[Saved entries]
● ● ● ● ●

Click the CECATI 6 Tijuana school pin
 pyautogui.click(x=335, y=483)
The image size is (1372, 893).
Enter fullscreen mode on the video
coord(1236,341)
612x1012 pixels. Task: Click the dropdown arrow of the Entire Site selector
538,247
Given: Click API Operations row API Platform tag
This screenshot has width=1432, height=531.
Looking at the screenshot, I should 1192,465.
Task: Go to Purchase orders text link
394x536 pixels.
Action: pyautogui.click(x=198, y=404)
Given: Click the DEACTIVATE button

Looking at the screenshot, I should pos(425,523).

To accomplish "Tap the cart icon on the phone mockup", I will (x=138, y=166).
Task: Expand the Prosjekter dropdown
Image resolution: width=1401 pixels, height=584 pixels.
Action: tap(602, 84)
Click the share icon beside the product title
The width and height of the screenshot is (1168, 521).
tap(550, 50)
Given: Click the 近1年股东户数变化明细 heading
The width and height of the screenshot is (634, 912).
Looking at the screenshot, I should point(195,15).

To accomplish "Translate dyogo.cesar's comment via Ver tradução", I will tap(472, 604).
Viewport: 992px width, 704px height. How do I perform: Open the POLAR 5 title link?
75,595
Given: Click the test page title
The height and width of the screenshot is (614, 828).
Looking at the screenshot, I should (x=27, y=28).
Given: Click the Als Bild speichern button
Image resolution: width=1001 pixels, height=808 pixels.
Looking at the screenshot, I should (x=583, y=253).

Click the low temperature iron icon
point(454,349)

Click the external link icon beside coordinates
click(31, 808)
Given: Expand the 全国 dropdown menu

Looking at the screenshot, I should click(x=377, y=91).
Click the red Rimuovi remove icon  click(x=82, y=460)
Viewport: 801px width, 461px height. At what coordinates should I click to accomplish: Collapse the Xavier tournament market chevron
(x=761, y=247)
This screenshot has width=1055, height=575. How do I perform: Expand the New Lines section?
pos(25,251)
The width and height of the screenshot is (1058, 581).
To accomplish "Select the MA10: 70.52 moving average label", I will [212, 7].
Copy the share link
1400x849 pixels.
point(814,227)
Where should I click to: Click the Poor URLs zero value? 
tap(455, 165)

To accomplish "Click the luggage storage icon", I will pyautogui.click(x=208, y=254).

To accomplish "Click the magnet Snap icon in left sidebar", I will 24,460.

● ● ● ● ●

(PROMPT):
All lines carrying the word "will" must be copied from the data above.

(REPLY):
To accomplish "Tap the cart icon on the phone mockup", I will (x=138, y=166).
To accomplish "Translate dyogo.cesar's comment via Ver tradução", I will tap(472, 604).
To accomplish "Select the MA10: 70.52 moving average label", I will [212, 7].
To accomplish "Click the luggage storage icon", I will pyautogui.click(x=208, y=254).
To accomplish "Click the magnet Snap icon in left sidebar", I will 24,460.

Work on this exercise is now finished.